In a recent essay in this newsletter we explored the transition from an emphasis in pretraining to post-training in foundation models. The release of models like GPT-o1 and the initial details about GPT-o3 as well as frameworks such as Tülu 3 really provide a glimpse of that trajectory. However, even within the post-training space we are seeing super intriguing changes in techniques. One of those is the transition from preference tuning with methods such as the famous RLHF to reward modeling. Today, I would like to explore some ideas about how preference tuning paved the way for reward optimization, examines the impact and limitations of RLHF, and discusses the emergence of new reward models that aim to capture complex human values more effectively.

Modern artificial intelligence has reached a pivotal stage with the advent of foundation models—massive neural networks that can be adapted to an array of tasks through minimal fine-tuning. These models, which learn statistical patterns from sprawling corpora of text, possess an extraordinary ability to generate and interpret natural language. However, as they grow more powerful, the need to align their outputs with human goals, values, and preferences becomes both more urgent and more challenging.

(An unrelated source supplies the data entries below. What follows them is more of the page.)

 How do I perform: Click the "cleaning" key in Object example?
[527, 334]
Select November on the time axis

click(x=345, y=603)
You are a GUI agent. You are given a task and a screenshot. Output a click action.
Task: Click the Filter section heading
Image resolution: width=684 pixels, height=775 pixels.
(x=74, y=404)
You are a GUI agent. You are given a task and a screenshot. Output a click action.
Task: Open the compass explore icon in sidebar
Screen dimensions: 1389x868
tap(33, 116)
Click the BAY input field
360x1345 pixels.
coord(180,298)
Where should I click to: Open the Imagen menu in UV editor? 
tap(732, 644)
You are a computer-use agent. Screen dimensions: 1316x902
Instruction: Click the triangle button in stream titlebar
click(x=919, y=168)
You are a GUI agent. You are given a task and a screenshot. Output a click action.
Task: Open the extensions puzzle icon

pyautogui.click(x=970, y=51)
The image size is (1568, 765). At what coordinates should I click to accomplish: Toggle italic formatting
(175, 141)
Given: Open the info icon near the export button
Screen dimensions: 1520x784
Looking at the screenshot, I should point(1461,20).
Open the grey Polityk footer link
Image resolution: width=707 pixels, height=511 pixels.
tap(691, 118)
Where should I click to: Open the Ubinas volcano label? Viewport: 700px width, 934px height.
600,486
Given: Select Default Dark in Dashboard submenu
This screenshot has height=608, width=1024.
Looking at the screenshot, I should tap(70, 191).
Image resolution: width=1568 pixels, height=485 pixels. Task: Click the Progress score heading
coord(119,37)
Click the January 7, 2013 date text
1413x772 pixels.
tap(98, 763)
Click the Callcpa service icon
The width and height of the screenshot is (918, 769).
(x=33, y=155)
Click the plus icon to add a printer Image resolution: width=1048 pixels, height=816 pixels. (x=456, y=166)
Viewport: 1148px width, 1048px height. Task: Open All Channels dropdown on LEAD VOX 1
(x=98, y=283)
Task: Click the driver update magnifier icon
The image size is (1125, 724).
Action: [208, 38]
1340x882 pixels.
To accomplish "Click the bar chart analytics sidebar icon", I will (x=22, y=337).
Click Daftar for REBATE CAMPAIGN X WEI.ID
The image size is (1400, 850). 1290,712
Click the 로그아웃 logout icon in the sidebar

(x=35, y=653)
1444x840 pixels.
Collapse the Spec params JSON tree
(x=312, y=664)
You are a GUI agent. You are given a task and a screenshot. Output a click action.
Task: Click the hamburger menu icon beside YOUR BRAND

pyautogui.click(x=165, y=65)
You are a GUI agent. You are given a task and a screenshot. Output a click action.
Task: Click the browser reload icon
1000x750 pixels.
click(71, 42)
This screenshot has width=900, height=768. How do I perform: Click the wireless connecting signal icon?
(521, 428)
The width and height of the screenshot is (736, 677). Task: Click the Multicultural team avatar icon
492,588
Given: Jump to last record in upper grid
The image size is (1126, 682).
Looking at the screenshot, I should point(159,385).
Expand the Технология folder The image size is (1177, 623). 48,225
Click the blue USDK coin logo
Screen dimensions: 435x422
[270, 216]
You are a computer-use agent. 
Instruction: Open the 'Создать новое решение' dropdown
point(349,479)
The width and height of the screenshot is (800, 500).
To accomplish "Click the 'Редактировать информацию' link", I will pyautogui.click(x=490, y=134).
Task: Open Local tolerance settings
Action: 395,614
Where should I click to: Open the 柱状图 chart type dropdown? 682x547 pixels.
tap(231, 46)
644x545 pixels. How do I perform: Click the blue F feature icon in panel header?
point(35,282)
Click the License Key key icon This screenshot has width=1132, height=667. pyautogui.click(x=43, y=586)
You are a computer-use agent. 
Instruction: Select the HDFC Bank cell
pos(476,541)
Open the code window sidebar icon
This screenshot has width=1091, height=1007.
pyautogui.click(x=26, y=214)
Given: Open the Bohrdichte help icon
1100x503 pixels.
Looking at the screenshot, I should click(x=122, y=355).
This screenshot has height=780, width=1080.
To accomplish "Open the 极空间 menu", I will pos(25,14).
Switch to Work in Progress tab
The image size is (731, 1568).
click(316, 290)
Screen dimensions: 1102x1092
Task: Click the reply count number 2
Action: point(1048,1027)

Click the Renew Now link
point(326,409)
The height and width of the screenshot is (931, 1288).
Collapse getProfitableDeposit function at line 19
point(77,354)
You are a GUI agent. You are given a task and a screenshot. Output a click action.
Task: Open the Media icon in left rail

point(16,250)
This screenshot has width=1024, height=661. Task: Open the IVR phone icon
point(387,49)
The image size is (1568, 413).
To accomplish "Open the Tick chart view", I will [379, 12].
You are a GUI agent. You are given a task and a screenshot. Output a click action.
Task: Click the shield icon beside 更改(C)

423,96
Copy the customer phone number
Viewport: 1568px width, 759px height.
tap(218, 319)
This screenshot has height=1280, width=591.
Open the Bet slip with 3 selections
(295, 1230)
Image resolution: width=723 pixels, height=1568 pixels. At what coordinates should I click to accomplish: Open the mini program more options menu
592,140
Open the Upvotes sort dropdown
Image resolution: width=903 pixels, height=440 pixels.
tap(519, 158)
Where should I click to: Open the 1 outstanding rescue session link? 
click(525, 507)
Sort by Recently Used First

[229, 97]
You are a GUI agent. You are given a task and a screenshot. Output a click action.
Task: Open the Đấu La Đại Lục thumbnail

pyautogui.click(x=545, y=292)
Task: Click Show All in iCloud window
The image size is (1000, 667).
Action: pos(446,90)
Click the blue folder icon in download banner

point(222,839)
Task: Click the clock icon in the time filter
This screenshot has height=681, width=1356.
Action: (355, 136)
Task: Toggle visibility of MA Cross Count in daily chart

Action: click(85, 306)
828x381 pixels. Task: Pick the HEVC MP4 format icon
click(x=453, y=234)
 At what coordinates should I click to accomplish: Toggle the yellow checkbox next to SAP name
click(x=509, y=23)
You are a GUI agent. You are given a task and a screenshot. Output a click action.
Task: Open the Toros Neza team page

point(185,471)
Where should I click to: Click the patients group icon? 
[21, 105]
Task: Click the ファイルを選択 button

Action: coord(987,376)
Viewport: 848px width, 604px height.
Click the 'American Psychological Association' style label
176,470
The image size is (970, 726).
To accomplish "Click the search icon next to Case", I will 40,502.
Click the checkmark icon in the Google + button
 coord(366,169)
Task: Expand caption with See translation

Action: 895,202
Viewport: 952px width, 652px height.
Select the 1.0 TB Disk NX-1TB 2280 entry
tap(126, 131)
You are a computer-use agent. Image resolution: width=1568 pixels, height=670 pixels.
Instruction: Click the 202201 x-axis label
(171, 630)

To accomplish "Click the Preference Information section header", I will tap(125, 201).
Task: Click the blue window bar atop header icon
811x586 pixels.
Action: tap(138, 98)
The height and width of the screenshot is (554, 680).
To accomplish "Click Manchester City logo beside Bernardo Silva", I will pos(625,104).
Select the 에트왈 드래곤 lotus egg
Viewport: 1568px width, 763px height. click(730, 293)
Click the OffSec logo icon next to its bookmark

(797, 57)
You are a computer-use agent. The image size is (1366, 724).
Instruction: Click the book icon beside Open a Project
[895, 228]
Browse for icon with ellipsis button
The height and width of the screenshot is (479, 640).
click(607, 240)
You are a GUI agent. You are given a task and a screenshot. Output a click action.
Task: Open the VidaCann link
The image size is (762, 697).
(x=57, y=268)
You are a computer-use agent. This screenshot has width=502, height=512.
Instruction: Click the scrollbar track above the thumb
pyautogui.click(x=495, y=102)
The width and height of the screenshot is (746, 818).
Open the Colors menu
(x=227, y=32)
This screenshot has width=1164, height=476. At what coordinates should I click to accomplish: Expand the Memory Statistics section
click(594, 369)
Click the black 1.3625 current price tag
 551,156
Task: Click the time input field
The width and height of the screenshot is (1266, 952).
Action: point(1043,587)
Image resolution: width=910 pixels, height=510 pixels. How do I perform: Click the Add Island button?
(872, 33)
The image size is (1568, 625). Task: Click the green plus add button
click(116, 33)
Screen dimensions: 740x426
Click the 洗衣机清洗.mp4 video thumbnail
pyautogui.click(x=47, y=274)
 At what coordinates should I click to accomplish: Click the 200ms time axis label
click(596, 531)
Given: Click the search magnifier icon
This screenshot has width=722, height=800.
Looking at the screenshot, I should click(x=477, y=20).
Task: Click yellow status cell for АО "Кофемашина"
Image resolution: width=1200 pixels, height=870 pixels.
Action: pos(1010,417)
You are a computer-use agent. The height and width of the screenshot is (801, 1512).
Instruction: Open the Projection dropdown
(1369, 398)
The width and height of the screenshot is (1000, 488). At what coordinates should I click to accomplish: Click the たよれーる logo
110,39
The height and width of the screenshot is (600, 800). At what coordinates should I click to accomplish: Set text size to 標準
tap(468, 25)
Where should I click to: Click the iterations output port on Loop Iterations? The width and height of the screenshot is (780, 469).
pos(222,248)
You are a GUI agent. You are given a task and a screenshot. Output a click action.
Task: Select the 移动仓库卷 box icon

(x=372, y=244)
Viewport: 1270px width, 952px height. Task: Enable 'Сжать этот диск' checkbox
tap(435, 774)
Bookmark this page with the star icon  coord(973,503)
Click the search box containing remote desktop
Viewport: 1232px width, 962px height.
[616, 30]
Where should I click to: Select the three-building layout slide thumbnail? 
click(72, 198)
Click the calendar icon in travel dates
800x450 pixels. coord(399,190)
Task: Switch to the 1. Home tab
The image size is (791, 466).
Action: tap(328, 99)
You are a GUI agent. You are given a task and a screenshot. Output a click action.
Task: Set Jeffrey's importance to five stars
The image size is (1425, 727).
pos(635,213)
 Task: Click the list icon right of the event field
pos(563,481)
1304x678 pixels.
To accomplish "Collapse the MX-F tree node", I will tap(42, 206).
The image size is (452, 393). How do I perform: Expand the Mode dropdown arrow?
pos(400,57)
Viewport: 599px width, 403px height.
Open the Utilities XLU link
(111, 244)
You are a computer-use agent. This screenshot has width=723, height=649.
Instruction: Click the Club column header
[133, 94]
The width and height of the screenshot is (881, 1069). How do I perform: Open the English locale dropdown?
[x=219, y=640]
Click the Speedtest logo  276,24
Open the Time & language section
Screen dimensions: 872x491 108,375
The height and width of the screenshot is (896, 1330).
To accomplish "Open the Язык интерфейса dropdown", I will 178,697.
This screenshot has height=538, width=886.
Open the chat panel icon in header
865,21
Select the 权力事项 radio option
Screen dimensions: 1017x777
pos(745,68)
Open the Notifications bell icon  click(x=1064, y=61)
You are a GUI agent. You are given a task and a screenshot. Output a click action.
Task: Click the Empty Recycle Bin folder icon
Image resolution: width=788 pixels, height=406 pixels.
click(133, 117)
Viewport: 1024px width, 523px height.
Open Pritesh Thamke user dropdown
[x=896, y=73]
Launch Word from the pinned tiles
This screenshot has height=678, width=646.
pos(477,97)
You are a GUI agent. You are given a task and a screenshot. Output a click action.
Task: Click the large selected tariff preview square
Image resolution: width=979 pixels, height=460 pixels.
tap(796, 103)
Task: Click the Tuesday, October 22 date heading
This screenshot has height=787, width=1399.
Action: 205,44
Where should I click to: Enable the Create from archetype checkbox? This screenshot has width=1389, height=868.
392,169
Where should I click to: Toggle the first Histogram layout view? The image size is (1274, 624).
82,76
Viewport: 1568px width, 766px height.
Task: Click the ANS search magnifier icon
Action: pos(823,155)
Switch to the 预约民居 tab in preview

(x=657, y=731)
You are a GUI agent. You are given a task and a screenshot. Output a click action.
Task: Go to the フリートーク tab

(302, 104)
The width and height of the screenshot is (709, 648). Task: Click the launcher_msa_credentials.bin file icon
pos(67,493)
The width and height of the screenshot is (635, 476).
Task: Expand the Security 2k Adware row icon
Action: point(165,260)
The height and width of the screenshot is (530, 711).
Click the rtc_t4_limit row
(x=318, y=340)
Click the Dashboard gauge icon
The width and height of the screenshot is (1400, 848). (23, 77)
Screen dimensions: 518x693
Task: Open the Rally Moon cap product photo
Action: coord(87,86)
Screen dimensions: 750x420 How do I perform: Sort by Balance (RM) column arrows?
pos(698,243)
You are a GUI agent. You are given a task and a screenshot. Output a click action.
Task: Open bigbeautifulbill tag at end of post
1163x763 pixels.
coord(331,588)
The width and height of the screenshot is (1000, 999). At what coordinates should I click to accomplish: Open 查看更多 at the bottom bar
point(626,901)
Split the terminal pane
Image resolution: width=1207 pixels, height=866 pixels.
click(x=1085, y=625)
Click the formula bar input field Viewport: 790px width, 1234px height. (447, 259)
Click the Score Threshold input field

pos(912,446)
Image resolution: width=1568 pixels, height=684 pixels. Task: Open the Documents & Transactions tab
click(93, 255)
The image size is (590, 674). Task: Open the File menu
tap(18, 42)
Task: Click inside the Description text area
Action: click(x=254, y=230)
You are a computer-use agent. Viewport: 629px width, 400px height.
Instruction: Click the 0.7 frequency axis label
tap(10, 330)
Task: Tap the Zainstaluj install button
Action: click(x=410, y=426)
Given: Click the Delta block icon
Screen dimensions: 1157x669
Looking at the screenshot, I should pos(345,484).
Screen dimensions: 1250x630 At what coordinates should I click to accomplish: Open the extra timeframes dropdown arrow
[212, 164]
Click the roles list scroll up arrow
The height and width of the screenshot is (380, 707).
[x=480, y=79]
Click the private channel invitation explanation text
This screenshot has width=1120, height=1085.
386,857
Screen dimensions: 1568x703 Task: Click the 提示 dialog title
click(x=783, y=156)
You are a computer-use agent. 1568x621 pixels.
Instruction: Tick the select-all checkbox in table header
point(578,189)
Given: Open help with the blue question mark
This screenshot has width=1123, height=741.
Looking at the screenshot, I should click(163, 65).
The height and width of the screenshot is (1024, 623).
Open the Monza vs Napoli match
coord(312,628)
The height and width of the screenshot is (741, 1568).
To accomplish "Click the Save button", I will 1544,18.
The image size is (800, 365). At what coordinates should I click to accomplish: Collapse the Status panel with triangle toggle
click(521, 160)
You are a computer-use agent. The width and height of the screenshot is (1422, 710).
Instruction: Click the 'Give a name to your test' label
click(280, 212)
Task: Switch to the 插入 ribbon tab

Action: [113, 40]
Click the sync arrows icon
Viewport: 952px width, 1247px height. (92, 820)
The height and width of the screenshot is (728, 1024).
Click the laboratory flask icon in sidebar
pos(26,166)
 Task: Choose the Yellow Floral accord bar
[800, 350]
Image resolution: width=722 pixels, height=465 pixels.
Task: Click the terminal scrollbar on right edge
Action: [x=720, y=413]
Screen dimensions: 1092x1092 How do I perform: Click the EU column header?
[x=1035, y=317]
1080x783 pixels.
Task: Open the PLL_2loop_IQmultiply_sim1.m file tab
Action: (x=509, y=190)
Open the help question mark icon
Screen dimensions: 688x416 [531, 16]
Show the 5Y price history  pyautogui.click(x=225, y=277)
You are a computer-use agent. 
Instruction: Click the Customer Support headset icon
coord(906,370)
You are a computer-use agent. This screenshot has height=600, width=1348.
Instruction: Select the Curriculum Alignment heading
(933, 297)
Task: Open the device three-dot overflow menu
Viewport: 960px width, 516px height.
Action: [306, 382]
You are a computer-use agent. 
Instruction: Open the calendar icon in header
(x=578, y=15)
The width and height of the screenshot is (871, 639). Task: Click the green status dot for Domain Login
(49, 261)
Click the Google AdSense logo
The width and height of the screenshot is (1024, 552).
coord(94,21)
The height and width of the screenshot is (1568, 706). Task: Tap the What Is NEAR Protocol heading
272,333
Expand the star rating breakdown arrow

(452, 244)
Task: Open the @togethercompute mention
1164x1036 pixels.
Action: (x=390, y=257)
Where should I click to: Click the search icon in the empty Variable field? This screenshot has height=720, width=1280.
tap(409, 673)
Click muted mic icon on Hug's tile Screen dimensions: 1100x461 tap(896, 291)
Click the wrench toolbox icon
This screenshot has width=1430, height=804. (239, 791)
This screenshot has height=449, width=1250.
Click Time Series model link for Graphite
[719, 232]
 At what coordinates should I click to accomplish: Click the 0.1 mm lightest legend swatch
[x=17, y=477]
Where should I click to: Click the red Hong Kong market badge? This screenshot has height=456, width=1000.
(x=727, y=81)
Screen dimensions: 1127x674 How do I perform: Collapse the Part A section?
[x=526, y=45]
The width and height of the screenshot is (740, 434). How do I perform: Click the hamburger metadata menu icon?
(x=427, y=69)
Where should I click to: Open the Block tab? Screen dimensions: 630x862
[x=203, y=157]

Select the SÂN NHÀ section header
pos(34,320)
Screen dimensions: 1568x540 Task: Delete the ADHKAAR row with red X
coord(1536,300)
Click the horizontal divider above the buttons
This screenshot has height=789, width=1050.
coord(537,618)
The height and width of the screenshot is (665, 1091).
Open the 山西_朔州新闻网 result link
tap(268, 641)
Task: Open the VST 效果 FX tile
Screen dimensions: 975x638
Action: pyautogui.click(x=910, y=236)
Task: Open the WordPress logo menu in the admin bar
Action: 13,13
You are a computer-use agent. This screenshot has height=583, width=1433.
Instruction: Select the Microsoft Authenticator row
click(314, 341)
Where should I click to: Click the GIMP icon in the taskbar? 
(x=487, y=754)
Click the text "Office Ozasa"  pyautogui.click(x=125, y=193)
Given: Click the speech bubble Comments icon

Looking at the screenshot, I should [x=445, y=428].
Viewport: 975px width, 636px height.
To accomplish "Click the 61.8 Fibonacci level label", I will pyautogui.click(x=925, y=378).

Initially, preference tuning served as the de facto approach to alignment, relying on human-annotated datasets to guide model behavior. Although preference tuning yields significant benefits in terms of helpfulness and safety, it struggles to incorporate the full range of human intentions, values, and context-specific nuances. In response, researchers have turned to reward optimization, particularly approaches like Reinforcement Learning from Human Feedback (RLHF), to further refine model behavior based on explicit reward signals.

Within this rapidly evolving field, recent projects—such as GPT-o3 deliverative alignment and Tülu 3—exemplify the shift from preference-based fine-tuning to more dynamic, reward-focused paradigms.